Photo by Claudio Schwarz on Unsplash
Sarah and I had been best friends since third grade. We'd survived middle school awkwardness together, cried through high school breakups in her basement, and made elaborate plans about how we'd be roommates in the city after college. We had a language only we understood—inside jokes that stretched back two decades, pet names, a whole mythology built from our shared history.
Then something happened that no one warns you about: we both got exactly what we wanted, and it turned out we wanted completely different things.
The Slow Fade That Feels Like Betrayal
After college, Sarah landed her dream job at a nonprofit focused on environmental policy. She moved to Portland, began dating someone seriously, and threw herself into work that genuinely mattered to her. Meanwhile, I took a marketing role at a tech company, stayed in our hometown, and spent my spare time building a small side business.
The first year apart wasn't so bad. We did the long-distance friendship thing—FaceTimes every couple weeks, annual visits, the usual promises that distance wouldn't change us. But by year two, something had shifted. When we talked, the silences felt longer. We'd have nothing to report about the other's daily life because the texture of our days had become completely foreign to each other.
I'd call her excited about a client win, and she'd offer congratulations that felt practiced. She'd tell me about an environmental justice project she was leading, and I'd realize halfway through that I was nodding along without actually understanding why it mattered so much to her. We were performing friendship rather than living it.
The worst part? Neither of us did anything wrong. There was no fight, no betrayal, no dramatic falling out. We just became people who didn't fit in each other's lives anymore. It felt like the cruelest kind of ending because I couldn't even be angry about it.
___
Decide whether each statement agrees with the essay above about a fading friendship. For each, answer yes or no and quote the words from the essay that decide it. 1. Sarah moved to Portland after college. 2. The narrator and Sarah had a dramatic falling out. 3. The narrator took a marketing role at a tech company. The records aren't needed for any of this work.

ITEMS
___
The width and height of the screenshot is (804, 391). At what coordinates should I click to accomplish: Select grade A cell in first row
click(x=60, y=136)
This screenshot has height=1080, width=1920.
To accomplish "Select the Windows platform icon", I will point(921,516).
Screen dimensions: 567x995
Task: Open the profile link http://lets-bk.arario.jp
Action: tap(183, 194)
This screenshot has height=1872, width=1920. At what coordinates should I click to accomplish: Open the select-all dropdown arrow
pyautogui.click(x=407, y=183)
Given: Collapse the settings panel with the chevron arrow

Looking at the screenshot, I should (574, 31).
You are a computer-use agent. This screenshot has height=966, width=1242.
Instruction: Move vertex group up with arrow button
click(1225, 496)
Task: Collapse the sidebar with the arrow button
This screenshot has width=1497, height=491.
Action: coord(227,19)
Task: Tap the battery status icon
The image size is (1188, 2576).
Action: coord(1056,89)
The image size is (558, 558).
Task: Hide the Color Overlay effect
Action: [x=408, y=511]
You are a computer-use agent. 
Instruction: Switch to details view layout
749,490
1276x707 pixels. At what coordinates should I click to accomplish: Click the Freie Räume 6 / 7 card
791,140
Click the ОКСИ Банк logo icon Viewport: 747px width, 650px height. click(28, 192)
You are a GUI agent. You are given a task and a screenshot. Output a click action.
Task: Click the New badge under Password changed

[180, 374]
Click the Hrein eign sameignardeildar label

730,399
___
EXERCISE RESULT
1. Yes: "She moved to Portland"
2. No: "There was no fight, no betrayal, no dramatic falling out."
3. Yes: "I took a marketing role at a tech company"